自分とこのワインをえこひいきするんでしょ?
実は特定のワインやワイナリーを贔屓するって、実は難しいんです。
私の前職はイタリアワインの商社。対消費者へ直接販売をする機会も多かったのですが、同じワインを同じように説明して飲んでもらっても、反応は十人十色。面白いですよね。
私が心の底から美味しいと思っていても、イマイチと言う人、私が美味しくないと思っていても絶賛→購入する人。
そんな経験を繰り返すうちに、ワインも人も結局は相性で、巡り会いなんだと思うようになりました。だから、さまざまな千曲川ワインバレーを知れば知るほど、特定のワイン、ワイナリーを贔屓するのは逆に難しい。
あと、なによりコンシェルジュは人のニーズを的確に広い、アドバイスをするのがお仕事なので、ちょっとでもいやしい気持ちで贔屓のワインを紹介なんてしたら消費者は見抜くし、コンシェルジュとして、いや人としての信用に欠ける❗️
余談ですが、田舎ほど信用が大事な場所はないんですよ…笑
当事者だからこそ、よりリアルに我が事化できる
私もね、数年前はコンサルのはしくれのように、様々な企業の社長達に店舗運営や経営についてあーだこーだアドバイスしてました。

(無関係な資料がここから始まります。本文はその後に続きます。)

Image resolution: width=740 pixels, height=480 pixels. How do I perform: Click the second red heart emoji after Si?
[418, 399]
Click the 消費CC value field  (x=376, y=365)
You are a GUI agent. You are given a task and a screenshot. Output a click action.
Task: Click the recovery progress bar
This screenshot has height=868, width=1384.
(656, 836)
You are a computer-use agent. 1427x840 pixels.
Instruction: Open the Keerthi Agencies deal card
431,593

でも、こうやっていざ自分で自営業をやってみると感じることがあるんです。
「オマエ(外の人)にウチの何がわかるんじゃー‼️」と。
当時の社長達も同じ気持ちだったと思います。もちろん役に立つアドバイスもあるし、すごく親身な人もいる。けれど結局は他人。わかっているようでわかっていないこともある。
それに皆が寝静まる夜中や休日、四六時中会社のことを真剣に考えてくれてるわけではないし、会社が潰れても一瞬悲しんではくれても結局は他人事です。路頭に迷うわけでもないし、収入がゼロになるわけでもない。

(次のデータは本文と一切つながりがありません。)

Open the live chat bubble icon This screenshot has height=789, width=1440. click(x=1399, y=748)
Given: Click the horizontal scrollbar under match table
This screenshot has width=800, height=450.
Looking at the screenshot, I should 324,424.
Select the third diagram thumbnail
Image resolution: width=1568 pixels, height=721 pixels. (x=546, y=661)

一ヴィンヤードの人だから、当事者だから、もう必死ですよ。。。ワイン業界を盛り上げて、一人でも多くの人にワインを買ってもらうためにどうしたら良いか、造り手が持続可能な商売とはどんな形か、産地形成とは、などなど、常に真剣に考えて活動しています
なんでコンシェルジュをするの?
一言で言うと、マーケット拡大というより大きな目標のためです。日本の酒の消費量は減少の一途。特に若者のお酒離れは深刻です。私達のワイン用ぶどう造りは、数年で完結するものではなく、何十年と育てていくもの。一年に一回しか収穫&仕込みができないけれど、ぶどうの木は何十年と生きていく。
子供、孫の代までの将来を考えなければなりません。何十年先、お酒業界、ワイン業界が今より盛り上がるよう、より広い視野でできる限りの努力をすることは生産者として必然の活動ではないかと思っています。
コンシェルジュなんてしてて、畑は大丈夫なの⁉️
はい、大丈夫です‼️元々、結婚前から旦那が一人で始めた畑。苗植えや収穫など、お手伝いを募集することもありますが、基本一人でできる範囲の広さで始めたと旦那は言っています。

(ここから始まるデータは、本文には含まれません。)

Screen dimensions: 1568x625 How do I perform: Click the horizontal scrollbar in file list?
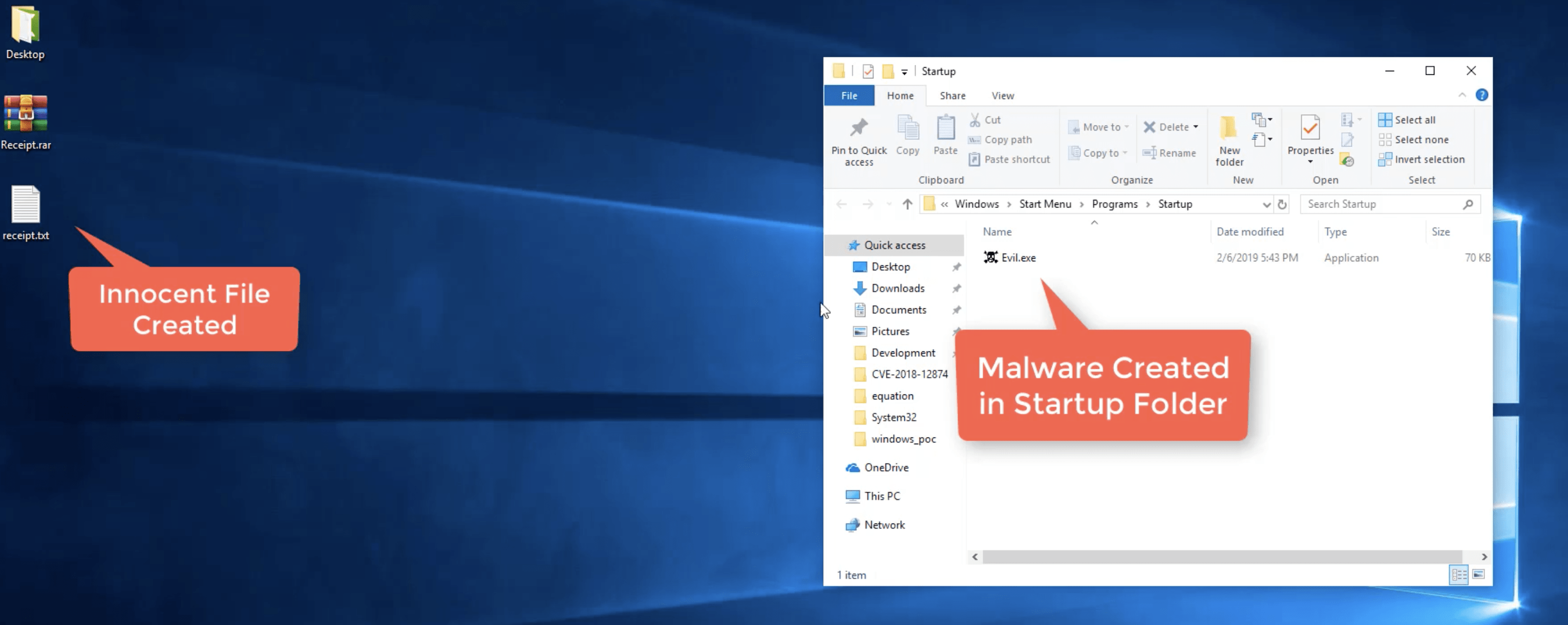pos(1222,557)
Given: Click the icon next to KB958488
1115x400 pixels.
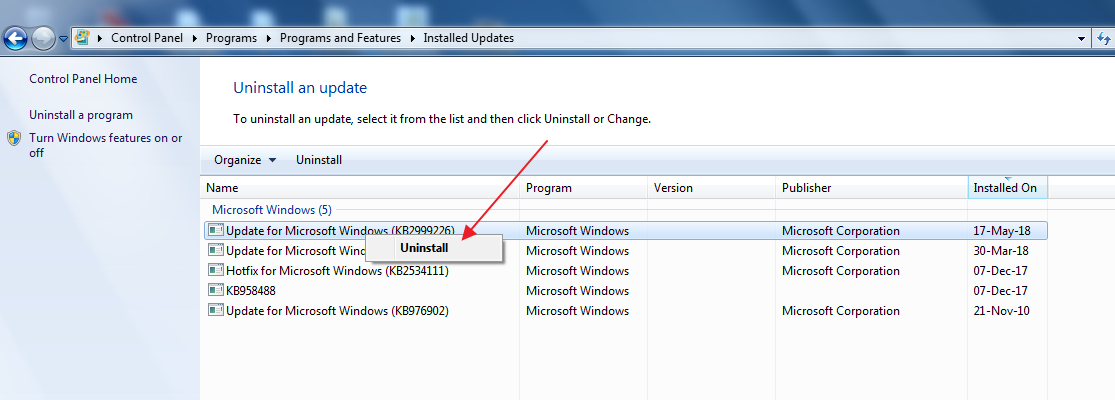Looking at the screenshot, I should click(x=215, y=290).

ほら、私だって、会社員時代に色々なワイン用ぶどう畑に通ってぶどう栽培したといっても、所詮週末農家。作業スピードは遅いし、やったことない作業はまだまだあります。戦力としてそんなに期待されてません❗️笑。
それに、何より旦那は私のコンシェルジュとしての活動を理解し、応援してくれていますので、それ以上何も言うことは無いですよね…?
↓以下はオマケ↓
三者の気持ちがわかるコンシェルジュ
ソムリエという資格を持っている、ということ以上に、日本全国ワインを求めて旅をした経験や、イタリアワインの会社に勤め、百貨店バイヤーや消費者へ直接ワインを販売した経験は、生産者にはなかなかいません(ほら、私、怪しい人じゃないでしょ?笑)。
だからこそ、飲み手と造り手、しいては中間の売り手までもの気持ちがわかるコンシェルジュって必要だと思いませんか?
今回も長々と書いてしまいました…。
思いが爆発してすみません💣
こうやって書いてると、ずっと日本ワインを愛する飲み手であり、一時期は売り手であり、キャリアは浅いけどヴィンヤードの妻である私が、千曲川ワインバレー、日本ワインを盛り上げる活動をするって、やっぱり理にかなっていると思うのです。
困ることといえば、体が一つしかないことくらい。昨日40℃近く熱が出ちゃったし…。